## What is expected
Extract from the entries below, exactly as given, only the lines from the line containing "At what coordinates should I click to accomplish: Expand" to the line containing "Open the KATEGORİ", both lines included.

## Provided entries
··········

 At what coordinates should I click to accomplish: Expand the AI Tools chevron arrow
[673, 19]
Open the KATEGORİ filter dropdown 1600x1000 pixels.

··········

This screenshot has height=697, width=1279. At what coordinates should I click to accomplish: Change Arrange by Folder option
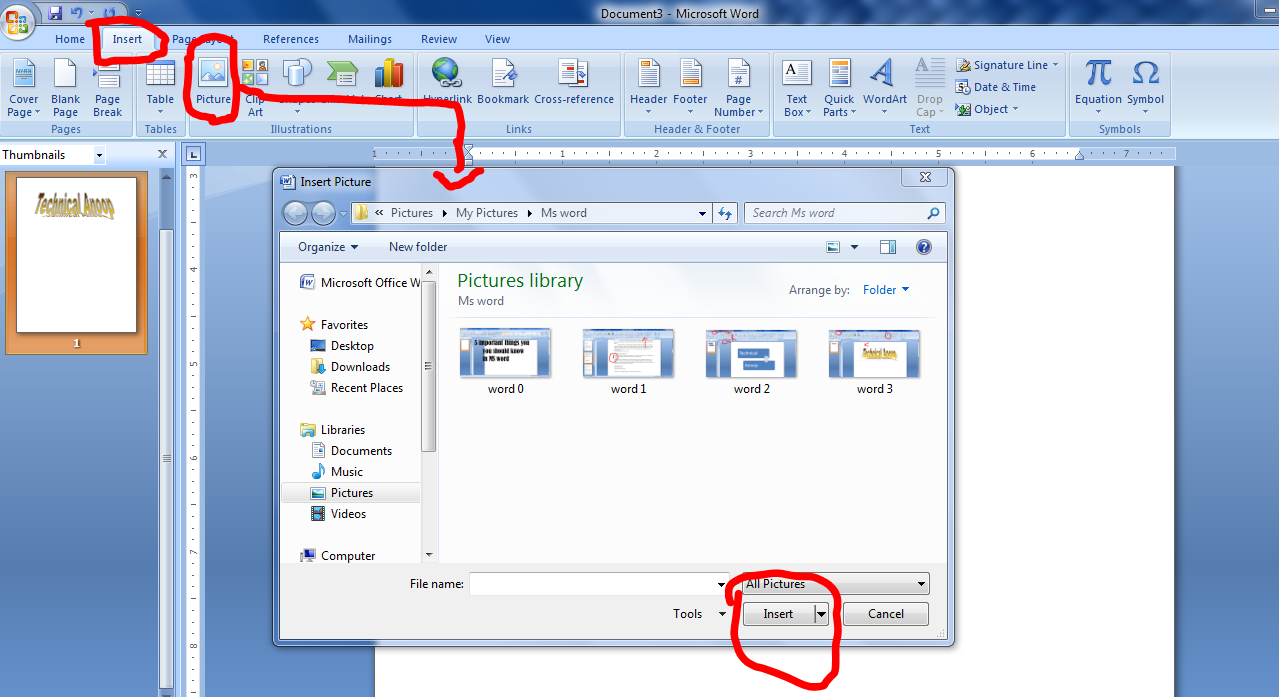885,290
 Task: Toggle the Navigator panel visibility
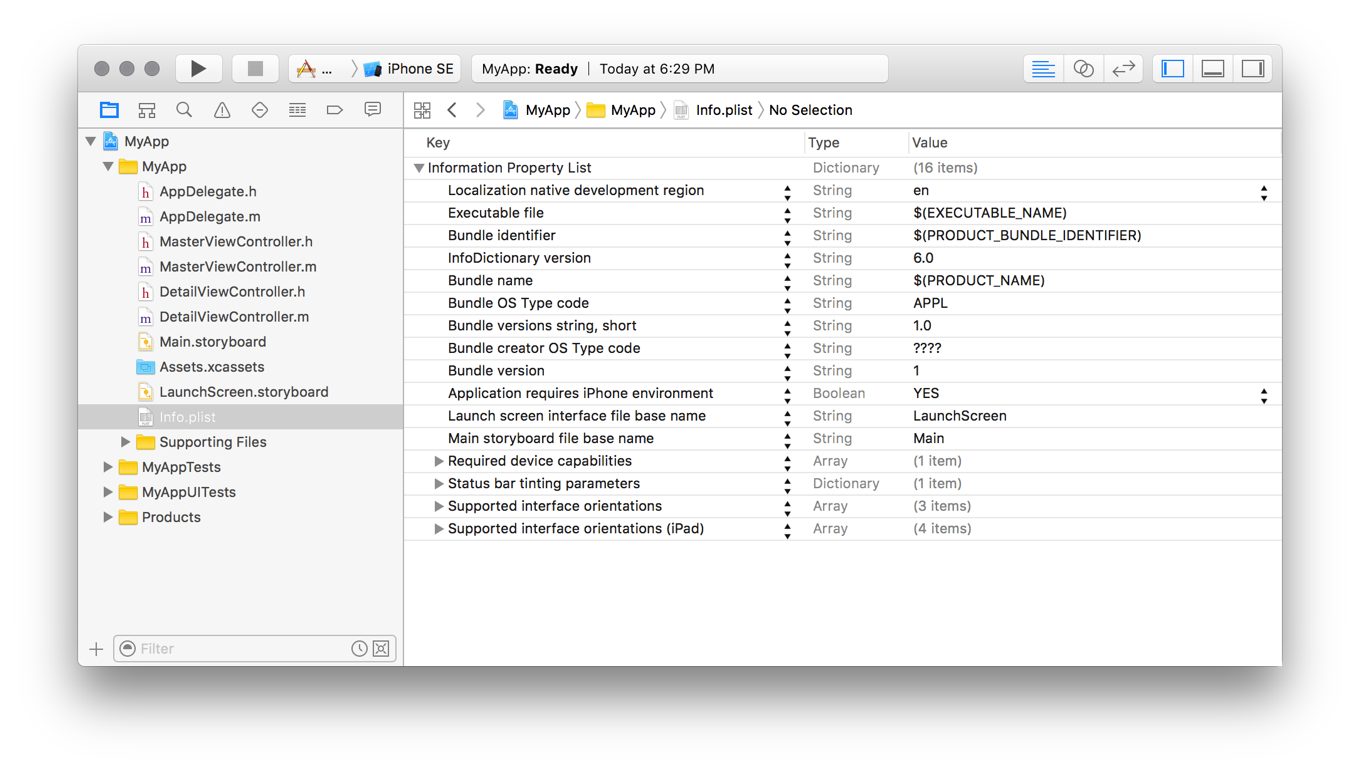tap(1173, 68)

··········

## Exercise response
 At what coordinates should I click to accomplish: Expand the AI Tools chevron arrow
[673, 19]
Open the KATEGORİ filter dropdown 1600x1000 pixels.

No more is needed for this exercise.